Achten Sie darauf, dass alle Angaben gegenüber Polizei und Versicherung richtig und widerspruchsfrei sind. Das gilt vor allem für die Kilometerlaufleistung zum Zeitpunkt des Autodiebstahls, für Vorschäden und die sog. „Schlüsselverhältnisse“. Die Versicherungen fordern vor der Schadenregulierung immer auch die Akten der Polizei an, um die dortigen Angaben des Versicherungsnehmers abzugleichen.

Generell findet man in der Rechtsprechung die Linie, dass abweichende Angaben zur tatsächlichen Laufleistung grundsätzlich dann als erheblich angesehen werden, wenn es sich um mindestens 1.000 Kilometer handelt und die Abweichung oberhalb von 10 Prozent liegt (vgl. etwa BGH VersR 2007, 173).

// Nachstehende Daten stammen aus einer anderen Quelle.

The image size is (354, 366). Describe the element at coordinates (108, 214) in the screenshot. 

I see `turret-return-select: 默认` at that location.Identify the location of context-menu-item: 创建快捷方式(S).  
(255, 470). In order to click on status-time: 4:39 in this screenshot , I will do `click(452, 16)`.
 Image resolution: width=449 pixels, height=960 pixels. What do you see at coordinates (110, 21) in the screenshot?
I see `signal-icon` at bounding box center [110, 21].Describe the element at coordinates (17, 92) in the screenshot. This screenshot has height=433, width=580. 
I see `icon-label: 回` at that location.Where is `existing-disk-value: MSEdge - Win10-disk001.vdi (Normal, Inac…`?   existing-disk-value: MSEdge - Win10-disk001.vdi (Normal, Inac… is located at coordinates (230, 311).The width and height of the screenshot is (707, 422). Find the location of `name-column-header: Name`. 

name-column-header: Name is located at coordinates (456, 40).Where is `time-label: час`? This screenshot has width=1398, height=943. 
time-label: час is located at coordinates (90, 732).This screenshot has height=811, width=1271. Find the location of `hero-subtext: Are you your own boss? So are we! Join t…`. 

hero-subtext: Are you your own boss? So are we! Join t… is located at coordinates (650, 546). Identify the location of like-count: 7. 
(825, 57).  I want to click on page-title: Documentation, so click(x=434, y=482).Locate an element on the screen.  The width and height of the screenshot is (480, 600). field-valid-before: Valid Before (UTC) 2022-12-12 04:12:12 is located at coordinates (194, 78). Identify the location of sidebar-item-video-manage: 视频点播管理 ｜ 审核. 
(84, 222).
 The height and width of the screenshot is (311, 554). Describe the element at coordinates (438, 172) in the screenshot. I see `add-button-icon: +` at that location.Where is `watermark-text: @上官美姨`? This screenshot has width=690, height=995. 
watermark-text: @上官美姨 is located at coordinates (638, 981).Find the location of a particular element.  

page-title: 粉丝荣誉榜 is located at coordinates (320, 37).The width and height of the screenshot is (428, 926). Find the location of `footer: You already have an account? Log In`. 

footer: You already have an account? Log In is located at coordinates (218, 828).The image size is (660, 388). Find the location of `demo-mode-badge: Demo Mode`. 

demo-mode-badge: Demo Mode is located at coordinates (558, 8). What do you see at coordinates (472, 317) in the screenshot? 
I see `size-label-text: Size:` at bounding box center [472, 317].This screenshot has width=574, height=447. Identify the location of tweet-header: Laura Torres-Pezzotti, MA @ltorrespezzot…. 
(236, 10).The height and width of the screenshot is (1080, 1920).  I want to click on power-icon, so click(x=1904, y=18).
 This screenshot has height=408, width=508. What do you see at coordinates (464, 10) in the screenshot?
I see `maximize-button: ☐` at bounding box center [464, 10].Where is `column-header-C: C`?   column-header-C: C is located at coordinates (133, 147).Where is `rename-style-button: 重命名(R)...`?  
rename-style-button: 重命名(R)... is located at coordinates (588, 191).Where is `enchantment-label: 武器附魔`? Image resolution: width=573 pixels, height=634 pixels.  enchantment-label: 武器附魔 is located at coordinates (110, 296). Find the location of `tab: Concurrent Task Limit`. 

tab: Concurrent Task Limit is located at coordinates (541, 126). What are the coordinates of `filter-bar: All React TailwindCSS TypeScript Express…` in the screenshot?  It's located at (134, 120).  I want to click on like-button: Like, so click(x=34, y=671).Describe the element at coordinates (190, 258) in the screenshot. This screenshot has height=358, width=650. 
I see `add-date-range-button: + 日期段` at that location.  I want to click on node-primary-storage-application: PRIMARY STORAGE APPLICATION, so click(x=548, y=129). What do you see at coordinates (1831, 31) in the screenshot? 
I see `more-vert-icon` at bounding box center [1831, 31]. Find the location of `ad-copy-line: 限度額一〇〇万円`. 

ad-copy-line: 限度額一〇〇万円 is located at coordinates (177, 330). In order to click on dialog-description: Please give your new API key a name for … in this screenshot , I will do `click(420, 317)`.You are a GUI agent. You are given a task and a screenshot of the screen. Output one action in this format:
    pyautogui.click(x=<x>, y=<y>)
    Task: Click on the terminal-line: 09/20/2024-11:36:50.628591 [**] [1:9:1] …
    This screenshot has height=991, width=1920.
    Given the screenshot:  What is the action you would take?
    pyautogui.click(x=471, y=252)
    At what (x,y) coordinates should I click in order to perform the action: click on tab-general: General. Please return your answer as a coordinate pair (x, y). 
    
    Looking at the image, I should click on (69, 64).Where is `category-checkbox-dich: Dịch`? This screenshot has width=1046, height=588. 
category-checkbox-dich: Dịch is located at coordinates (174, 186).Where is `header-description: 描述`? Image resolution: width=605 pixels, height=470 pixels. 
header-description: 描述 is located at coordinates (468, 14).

Der Versicherungsnehmer muss bei der Schadensanzeige sämtliche Vorschäden und nicht nur den zuletzt entstandenen Vorschaden angeben (Oberlandesgericht Köln, Urteil vom 17.02.2004 - 9 U 116/03).

In der unrichtigen Angabe über die Anzahl der erhaltenen Schlüssel liegt eine Obliegenheitsverletzung, nämlich ein Verstoß gegen § 7 I Abs. 2 Satz 3 AKB. Nach § 6 Abs. 3 Satz 1 VVG wird sogar vermutet, dass die Falschangabe vorsätzlich erfolgt ist. Der Versicherungsnehmer hat die gesetzliche Vorsatzvermutung zu widerlegen (Oberlandesgericht Köln vom 18.03.2003, 9 U 128/02).

Zum Risiko des Autodiebstahls kommt das Risiko, dass die Versicherung nicht reguliert. Nach Schätzungen von Experten werden in der Versicherungsbranche 40 - 60 Prozent aller gemeldeten Fälle von Autodiebstahl als „Verdachtsfall“ behandelt. D.h. hier prüft die Versicherung besonders intensiv, ob Anzeichen für grobe Fahrlässigkeit oder gar das Vortäuschen eines Autodiebstahls vorliegen.